> _Task requirements_: Copy out the entire listing below line for line, keeping every character unchanged.

> _Source records_:
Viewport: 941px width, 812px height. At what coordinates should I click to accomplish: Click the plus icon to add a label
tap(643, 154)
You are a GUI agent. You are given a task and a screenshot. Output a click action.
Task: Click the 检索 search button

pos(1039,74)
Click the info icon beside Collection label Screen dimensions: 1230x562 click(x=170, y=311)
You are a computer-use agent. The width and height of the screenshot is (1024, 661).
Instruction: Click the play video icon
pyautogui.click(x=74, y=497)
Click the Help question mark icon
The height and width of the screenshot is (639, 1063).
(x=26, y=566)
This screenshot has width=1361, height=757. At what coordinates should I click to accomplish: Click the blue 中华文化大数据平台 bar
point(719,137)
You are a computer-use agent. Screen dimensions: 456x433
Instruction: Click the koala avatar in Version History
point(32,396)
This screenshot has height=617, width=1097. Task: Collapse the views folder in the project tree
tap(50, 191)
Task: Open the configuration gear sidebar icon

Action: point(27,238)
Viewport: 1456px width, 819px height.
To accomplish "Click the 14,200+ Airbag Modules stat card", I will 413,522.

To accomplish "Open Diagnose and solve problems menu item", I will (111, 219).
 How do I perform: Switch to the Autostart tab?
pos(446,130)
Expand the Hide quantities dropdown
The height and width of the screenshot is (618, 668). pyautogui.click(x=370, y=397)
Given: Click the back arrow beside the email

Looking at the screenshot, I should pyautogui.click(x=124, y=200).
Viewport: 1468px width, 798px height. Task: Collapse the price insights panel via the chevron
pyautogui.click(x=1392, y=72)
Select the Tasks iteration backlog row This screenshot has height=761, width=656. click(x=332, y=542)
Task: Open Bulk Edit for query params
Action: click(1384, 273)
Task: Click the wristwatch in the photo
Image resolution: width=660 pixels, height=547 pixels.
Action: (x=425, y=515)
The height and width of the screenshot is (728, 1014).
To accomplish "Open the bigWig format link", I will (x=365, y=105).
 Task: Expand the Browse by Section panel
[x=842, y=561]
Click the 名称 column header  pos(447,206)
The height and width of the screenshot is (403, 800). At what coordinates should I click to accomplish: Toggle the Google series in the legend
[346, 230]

> _Reply_:
Viewport: 941px width, 812px height. At what coordinates should I click to accomplish: Click the plus icon to add a label
tap(643, 154)
You are a GUI agent. You are given a task and a screenshot. Output a click action.
Task: Click the 检索 search button

pos(1039,74)
Click the info icon beside Collection label Screen dimensions: 1230x562 click(x=170, y=311)
You are a computer-use agent. The width and height of the screenshot is (1024, 661).
Instruction: Click the play video icon
pyautogui.click(x=74, y=497)
Click the Help question mark icon
The height and width of the screenshot is (639, 1063).
(x=26, y=566)
This screenshot has width=1361, height=757. At what coordinates should I click to accomplish: Click the blue 中华文化大数据平台 bar
point(719,137)
You are a computer-use agent. Screen dimensions: 456x433
Instruction: Click the koala avatar in Version History
point(32,396)
This screenshot has height=617, width=1097. Task: Collapse the views folder in the project tree
tap(50, 191)
Task: Open the configuration gear sidebar icon

Action: point(27,238)
Viewport: 1456px width, 819px height.
To accomplish "Click the 14,200+ Airbag Modules stat card", I will 413,522.

To accomplish "Open Diagnose and solve problems menu item", I will (111, 219).
 How do I perform: Switch to the Autostart tab?
pos(446,130)
Expand the Hide quantities dropdown
The height and width of the screenshot is (618, 668). pyautogui.click(x=370, y=397)
Given: Click the back arrow beside the email

Looking at the screenshot, I should pyautogui.click(x=124, y=200).
Viewport: 1468px width, 798px height. Task: Collapse the price insights panel via the chevron
pyautogui.click(x=1392, y=72)
Select the Tasks iteration backlog row This screenshot has height=761, width=656. click(x=332, y=542)
Task: Open Bulk Edit for query params
Action: click(1384, 273)
Task: Click the wristwatch in the photo
Image resolution: width=660 pixels, height=547 pixels.
Action: (x=425, y=515)
The height and width of the screenshot is (728, 1014).
To accomplish "Open the bigWig format link", I will (x=365, y=105).
 Task: Expand the Browse by Section panel
[x=842, y=561]
Click the 名称 column header  pos(447,206)
The height and width of the screenshot is (403, 800). At what coordinates should I click to accomplish: Toggle the Google series in the legend
[346, 230]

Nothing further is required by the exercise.